>>>>

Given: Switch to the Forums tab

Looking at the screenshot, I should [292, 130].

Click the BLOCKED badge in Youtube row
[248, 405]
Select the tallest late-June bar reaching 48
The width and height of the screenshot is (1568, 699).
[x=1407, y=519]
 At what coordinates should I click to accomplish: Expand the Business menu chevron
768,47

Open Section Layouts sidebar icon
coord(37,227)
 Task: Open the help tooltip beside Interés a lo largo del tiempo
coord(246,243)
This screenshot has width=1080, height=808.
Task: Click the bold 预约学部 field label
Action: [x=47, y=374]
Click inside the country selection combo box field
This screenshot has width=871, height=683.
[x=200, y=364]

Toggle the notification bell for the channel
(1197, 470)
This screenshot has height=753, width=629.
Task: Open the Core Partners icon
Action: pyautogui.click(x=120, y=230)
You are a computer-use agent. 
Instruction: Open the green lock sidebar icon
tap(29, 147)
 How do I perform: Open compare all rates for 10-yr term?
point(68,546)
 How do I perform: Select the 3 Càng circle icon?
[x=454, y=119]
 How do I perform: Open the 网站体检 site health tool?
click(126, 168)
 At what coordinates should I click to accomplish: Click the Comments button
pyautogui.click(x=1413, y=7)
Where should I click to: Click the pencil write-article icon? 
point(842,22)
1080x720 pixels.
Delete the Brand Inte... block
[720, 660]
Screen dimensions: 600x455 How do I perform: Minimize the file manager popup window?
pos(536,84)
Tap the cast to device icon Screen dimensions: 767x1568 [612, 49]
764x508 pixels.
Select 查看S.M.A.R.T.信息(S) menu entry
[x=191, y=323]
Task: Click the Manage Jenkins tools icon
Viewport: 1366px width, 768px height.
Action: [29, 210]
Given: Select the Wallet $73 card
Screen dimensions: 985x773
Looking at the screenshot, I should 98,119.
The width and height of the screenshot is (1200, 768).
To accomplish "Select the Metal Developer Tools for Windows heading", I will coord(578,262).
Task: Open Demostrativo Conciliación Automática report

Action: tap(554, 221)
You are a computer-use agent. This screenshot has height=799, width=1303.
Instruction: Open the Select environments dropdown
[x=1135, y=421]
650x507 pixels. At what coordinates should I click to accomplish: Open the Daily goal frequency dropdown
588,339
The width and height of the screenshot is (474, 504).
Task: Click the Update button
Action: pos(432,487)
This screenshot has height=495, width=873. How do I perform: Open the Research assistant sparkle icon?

<<<<

## [DIRECTIONS]
Copy every line of the entries above in which "agent" occurs.

## [SOLVED EXERCISE]
You are a computer-use agent. 
You are a computer-use agent. This screenshot has height=799, width=1303.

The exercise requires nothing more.